[Input data]:

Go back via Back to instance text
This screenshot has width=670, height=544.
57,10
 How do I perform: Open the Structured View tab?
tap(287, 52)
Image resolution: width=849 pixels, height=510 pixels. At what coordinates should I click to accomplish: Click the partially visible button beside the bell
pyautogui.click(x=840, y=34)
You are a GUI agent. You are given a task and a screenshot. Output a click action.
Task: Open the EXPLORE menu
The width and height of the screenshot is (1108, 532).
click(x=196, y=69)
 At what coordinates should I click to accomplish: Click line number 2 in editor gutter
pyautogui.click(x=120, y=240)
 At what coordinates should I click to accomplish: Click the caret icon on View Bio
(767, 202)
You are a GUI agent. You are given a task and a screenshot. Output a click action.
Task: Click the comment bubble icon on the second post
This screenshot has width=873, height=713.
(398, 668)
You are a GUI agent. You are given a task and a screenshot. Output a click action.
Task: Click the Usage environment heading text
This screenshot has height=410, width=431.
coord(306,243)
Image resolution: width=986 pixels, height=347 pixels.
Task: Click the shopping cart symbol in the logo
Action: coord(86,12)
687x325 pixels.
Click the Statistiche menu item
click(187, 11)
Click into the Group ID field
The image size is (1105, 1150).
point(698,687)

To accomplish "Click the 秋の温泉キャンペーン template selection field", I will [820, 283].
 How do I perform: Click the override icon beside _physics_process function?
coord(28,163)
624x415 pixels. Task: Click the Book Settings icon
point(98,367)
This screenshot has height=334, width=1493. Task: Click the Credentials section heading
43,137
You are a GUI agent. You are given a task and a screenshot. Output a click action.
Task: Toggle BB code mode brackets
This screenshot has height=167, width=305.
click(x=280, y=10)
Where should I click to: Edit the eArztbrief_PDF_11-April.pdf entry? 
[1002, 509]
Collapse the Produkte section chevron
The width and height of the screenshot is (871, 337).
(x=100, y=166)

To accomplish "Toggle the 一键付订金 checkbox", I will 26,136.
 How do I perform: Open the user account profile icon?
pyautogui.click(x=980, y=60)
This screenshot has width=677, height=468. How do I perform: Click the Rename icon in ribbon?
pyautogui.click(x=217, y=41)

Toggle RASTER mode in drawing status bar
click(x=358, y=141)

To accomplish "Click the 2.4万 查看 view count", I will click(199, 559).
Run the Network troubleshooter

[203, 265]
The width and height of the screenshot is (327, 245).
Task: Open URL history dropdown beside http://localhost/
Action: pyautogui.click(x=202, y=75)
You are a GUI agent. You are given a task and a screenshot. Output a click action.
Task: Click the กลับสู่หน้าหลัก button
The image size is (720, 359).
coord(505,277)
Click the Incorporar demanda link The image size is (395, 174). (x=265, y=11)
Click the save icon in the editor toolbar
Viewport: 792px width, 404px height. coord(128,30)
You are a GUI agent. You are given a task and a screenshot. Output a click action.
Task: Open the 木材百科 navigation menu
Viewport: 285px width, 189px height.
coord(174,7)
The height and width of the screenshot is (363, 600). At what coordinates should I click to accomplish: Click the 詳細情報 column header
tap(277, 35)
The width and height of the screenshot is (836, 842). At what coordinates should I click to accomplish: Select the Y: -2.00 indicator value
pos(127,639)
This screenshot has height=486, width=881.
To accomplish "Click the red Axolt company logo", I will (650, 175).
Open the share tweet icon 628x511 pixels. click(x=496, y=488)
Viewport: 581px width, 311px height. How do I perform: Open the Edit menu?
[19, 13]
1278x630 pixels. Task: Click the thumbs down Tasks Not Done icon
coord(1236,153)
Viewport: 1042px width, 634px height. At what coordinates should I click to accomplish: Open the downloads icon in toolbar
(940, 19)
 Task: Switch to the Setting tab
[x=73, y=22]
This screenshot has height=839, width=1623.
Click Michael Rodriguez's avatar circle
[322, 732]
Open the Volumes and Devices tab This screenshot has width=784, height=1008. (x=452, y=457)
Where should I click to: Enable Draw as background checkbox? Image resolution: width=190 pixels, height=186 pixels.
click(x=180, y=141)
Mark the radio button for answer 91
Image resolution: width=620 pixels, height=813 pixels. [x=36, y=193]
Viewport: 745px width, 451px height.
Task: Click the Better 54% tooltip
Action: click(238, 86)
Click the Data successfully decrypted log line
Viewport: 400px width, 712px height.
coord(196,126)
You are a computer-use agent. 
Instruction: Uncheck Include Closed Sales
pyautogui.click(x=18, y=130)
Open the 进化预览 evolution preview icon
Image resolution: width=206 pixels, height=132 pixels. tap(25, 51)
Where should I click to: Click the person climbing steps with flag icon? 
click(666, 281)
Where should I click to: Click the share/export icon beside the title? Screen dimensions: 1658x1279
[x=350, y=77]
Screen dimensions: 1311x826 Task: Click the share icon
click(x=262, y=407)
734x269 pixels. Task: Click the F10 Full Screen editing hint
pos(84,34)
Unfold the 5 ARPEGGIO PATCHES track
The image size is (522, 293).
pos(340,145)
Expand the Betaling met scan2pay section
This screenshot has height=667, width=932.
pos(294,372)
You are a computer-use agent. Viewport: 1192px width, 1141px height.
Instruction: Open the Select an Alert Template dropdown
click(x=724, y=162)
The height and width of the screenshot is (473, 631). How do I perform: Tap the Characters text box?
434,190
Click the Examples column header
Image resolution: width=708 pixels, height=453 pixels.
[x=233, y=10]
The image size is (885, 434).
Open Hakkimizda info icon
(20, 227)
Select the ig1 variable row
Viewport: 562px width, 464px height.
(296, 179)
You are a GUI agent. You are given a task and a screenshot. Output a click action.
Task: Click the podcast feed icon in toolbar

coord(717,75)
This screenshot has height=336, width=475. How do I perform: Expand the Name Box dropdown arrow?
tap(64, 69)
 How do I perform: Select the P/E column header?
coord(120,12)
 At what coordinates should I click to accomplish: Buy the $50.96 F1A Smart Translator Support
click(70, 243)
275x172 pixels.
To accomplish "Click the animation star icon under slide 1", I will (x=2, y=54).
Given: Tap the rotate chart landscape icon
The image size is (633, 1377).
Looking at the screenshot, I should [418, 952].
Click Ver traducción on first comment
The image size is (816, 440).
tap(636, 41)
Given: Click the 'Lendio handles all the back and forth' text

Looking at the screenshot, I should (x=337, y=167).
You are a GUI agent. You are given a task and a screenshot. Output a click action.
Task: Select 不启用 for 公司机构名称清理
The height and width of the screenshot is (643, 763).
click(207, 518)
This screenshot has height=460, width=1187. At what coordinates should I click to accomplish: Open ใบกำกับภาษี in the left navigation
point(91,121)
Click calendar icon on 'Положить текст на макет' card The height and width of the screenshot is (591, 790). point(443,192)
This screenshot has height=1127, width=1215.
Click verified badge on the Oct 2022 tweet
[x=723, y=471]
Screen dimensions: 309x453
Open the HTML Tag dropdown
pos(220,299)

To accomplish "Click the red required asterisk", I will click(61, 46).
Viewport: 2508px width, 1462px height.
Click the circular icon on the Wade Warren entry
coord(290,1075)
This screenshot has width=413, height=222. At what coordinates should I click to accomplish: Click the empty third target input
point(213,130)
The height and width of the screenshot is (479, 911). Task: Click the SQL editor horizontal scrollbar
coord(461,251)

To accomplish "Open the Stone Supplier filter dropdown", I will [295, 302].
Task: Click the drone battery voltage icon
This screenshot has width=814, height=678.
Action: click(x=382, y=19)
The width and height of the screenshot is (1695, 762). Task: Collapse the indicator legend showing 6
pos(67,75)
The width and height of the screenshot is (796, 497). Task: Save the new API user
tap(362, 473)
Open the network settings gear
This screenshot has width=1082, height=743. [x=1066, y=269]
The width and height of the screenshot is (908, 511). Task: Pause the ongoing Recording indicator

[Problem requirements]: Out of the data above, give again only the lines starting at the one holding "Click Ver traducción on first comment" and ending at the one holding "Task: Select 不启用 for 公司机构名称清理", unchanged.

[Reply to the exercise]:
Click Ver traducción on first comment
The image size is (816, 440).
tap(636, 41)
Given: Click the 'Lendio handles all the back and forth' text

Looking at the screenshot, I should (x=337, y=167).
You are a GUI agent. You are given a task and a screenshot. Output a click action.
Task: Select 不启用 for 公司机构名称清理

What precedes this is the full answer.